The photographs were all made in Miami—the poems were written in between Los Angeles (my home), a brief stay in New Canaan, and a long trip to Miami. The saturation, lushness, and use of artificial light in the images stems from my time in Miami. Alone in Miami for one month, I made extensive walks in the early evening. The street lights produce colored shadows in the jungle canopy of vacant lots. Green lights produce rose-colored shadows and vice versa. Goethe’s color model unfolds in the street, spreading out across big leaves and pheromone-rich flora. From my apartment window I saw a life-form in the distance suspended in mid-air creeping slowly in space. I went outside to look closer. A green-yellow-black spider the size of my hand built a wide web suspended two stories above my head. Lit by halogen bulbs at night, it cast a tremendous shadow. This image (and others) affected me in the studio.
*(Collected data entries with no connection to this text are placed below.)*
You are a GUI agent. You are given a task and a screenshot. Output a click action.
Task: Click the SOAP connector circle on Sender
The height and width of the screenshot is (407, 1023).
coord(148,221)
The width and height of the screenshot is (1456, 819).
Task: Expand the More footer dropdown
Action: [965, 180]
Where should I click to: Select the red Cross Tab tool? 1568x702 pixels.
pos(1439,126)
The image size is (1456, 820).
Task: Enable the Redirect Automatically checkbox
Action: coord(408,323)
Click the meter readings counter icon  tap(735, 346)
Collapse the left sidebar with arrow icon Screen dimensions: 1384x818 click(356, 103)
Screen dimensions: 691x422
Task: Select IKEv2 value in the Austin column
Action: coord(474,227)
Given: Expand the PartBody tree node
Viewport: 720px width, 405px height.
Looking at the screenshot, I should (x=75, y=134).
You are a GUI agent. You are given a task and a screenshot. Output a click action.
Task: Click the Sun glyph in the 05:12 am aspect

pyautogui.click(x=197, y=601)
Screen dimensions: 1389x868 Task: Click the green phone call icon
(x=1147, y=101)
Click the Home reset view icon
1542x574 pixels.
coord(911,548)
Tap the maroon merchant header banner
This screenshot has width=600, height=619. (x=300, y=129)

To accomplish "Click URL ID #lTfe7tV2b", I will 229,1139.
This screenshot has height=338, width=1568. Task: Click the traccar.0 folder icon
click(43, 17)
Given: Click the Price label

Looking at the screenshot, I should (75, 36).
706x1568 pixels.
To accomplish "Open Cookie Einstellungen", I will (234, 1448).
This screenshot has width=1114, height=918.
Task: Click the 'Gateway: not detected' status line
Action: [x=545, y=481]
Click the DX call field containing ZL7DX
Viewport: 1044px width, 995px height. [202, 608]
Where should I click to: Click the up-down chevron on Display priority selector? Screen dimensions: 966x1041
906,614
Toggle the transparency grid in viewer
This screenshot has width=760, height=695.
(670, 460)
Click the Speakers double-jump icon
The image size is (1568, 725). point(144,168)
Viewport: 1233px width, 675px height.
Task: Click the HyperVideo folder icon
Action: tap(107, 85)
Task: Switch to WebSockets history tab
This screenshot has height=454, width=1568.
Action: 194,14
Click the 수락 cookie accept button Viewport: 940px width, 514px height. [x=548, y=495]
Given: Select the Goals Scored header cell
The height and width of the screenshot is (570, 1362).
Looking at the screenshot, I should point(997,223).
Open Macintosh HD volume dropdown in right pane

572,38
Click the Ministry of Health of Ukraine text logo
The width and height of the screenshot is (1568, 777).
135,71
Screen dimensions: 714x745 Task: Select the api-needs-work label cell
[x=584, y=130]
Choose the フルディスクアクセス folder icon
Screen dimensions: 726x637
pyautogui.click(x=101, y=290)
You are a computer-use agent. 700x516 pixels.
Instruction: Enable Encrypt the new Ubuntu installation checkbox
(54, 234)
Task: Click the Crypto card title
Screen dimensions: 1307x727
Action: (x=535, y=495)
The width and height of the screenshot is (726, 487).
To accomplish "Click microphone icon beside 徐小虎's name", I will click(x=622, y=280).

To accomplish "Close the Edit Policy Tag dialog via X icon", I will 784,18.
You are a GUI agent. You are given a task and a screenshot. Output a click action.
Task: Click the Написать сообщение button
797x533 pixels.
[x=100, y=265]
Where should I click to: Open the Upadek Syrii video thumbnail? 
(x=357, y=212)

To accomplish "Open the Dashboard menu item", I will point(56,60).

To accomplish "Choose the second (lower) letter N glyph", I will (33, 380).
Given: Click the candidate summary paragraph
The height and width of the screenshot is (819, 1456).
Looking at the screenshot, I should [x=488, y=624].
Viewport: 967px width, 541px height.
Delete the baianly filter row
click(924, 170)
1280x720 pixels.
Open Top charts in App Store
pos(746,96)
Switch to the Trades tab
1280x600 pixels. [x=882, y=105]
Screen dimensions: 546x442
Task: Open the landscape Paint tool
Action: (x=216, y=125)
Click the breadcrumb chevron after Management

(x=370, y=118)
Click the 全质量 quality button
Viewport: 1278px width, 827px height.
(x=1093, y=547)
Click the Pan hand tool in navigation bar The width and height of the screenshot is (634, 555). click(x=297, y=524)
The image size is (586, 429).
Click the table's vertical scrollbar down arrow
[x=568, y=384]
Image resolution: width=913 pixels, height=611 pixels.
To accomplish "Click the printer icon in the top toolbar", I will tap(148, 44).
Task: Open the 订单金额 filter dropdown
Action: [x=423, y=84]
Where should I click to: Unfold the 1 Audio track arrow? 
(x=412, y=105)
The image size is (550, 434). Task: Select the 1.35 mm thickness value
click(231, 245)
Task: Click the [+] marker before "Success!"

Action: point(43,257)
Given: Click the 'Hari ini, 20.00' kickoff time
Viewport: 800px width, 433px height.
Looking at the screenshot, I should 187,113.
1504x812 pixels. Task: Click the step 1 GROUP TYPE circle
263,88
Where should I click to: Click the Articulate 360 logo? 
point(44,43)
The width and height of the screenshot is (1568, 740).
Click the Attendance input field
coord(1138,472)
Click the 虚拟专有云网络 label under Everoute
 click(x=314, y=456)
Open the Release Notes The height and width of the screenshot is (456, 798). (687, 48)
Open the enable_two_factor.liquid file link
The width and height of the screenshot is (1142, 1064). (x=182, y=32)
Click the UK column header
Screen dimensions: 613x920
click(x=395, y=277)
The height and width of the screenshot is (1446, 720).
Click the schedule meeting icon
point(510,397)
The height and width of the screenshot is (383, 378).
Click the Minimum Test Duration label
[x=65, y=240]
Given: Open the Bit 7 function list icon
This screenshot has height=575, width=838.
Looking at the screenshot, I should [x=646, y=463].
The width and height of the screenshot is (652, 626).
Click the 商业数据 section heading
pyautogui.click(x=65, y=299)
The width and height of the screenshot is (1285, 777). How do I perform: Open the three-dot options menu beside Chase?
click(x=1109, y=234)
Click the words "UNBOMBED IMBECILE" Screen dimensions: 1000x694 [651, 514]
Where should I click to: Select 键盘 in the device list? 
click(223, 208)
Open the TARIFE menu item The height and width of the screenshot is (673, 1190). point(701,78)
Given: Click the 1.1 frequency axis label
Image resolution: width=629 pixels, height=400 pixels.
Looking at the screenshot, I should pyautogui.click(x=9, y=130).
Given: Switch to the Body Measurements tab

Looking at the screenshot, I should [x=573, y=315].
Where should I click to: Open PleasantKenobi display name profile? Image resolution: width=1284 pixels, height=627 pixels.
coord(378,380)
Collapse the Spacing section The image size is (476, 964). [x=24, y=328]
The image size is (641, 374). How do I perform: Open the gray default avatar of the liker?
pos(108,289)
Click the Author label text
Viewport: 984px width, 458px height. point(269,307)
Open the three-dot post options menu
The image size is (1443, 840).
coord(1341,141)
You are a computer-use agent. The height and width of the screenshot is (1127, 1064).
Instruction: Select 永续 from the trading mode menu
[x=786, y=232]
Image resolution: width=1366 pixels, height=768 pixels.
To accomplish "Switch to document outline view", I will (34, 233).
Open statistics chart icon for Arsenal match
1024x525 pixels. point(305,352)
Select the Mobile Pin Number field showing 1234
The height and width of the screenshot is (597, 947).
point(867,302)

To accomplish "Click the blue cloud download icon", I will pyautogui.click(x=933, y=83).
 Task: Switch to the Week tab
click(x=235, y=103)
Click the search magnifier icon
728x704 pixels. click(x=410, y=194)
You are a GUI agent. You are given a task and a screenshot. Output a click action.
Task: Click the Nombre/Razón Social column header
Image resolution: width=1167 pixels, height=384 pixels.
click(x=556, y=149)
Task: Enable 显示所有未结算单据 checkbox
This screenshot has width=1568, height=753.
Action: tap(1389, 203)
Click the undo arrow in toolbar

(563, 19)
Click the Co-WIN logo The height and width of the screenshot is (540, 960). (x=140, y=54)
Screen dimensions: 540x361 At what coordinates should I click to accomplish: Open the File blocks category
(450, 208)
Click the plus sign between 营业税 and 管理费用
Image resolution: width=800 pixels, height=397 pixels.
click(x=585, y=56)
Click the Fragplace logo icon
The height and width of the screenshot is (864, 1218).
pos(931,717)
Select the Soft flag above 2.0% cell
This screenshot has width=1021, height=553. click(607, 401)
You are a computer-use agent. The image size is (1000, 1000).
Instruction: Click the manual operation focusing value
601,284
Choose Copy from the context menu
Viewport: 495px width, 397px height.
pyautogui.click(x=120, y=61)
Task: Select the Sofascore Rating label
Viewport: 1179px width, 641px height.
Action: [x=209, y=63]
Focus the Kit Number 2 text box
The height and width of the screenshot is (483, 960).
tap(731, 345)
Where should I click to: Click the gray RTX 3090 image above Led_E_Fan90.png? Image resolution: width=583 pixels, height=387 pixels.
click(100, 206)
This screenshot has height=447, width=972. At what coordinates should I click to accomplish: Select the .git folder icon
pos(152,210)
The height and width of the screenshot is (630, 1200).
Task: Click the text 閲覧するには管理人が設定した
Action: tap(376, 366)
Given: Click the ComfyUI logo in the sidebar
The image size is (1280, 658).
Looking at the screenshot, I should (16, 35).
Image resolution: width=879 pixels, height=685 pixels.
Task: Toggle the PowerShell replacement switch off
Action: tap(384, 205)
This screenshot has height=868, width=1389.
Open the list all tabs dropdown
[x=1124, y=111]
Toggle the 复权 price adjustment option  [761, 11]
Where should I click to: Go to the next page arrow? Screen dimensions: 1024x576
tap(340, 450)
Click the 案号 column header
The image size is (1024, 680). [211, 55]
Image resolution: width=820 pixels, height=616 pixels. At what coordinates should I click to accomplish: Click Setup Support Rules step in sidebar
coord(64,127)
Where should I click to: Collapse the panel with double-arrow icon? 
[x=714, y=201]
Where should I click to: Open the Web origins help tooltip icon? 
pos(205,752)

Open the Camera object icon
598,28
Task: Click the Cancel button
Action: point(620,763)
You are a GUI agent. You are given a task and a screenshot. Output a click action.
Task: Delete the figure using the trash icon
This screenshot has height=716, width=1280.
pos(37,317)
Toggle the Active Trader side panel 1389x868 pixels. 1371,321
The alien-quality of plants, insects, and architecture in Miami— to eyes that were accustomed to the de-saturated palette of California’s drought-ridden chaparral— was completely startling. I needed to record some of these observations, some notes on seeing Earth as if for the first time.

How direct is the interplay between the imagery and the words?

The images and words are not directly linked, they zoom forward in parallel tracks, two voices not exactly in harmony. An almost-harmony almost-rhyme with occasional dissonance.

Can you tell us a little about the name, Earth Breakup?

The book takes as it’s starting point the dissolving relationship between human and Earth. Shifting between time scales and points of view, the book moves form from minor daily indications of environmental collapse to larger fantasies of repair or escape. I would describe the work as poems for the Anthropocene — looking at the relationship between technology and vision, observation and fantasy.

What do you have coming up next?

I’m shooting a new video which follows somewhat on this train of thought and compiling a new collection of poems that takes as it’s starting point faults and California geology. Beyond that, taking walks…looking around…what on earth?

 

You can pre-order both Kate and Sarah’s books HERE. Below are the flyers for Hesse Press at the NYABF this month as well as their launch party at the MOCA in October, where we/I/us will be DJing.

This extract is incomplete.